[Stored items]
= = = = =

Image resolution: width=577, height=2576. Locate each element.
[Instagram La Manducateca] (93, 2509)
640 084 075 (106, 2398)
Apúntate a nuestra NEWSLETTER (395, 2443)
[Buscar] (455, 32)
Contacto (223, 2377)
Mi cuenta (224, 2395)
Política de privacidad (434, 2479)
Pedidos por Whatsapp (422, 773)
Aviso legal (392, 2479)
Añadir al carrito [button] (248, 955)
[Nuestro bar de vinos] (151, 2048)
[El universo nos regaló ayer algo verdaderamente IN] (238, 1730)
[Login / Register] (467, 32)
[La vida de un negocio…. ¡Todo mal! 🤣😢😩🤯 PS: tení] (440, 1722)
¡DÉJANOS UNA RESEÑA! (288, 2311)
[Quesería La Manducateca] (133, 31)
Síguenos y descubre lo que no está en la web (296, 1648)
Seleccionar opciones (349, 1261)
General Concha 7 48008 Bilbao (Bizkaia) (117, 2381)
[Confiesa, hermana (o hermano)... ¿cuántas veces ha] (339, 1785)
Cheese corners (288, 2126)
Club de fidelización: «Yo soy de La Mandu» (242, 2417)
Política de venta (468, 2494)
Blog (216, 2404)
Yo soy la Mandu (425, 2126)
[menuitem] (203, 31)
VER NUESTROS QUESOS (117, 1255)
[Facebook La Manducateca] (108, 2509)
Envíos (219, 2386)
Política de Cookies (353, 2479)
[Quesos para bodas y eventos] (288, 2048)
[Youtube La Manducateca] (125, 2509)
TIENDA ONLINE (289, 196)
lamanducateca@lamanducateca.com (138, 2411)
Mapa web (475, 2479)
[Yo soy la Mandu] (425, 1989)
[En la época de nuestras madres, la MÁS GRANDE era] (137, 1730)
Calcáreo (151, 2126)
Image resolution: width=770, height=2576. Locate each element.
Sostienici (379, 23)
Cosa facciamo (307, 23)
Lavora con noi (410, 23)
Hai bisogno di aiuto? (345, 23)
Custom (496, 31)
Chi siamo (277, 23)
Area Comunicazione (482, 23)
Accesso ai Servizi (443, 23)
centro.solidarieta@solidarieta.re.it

= = = = =

= YOUR ASSIGNMENT =
Print exactly the lines above from the one with "Política de venta (468, 2494)" to the one with "[Youtube La Manducateca] (125, 2509)", including both.

= RESPONSE TO THIS EXERCISE =
Política de venta (468, 2494)
Blog (216, 2404)
Yo soy la Mandu (425, 2126)
[menuitem] (203, 31)
VER NUESTROS QUESOS (117, 1255)
[Facebook La Manducateca] (108, 2509)
Envíos (219, 2386)
Política de Cookies (353, 2479)
[Quesos para bodas y eventos] (288, 2048)
[Youtube La Manducateca] (125, 2509)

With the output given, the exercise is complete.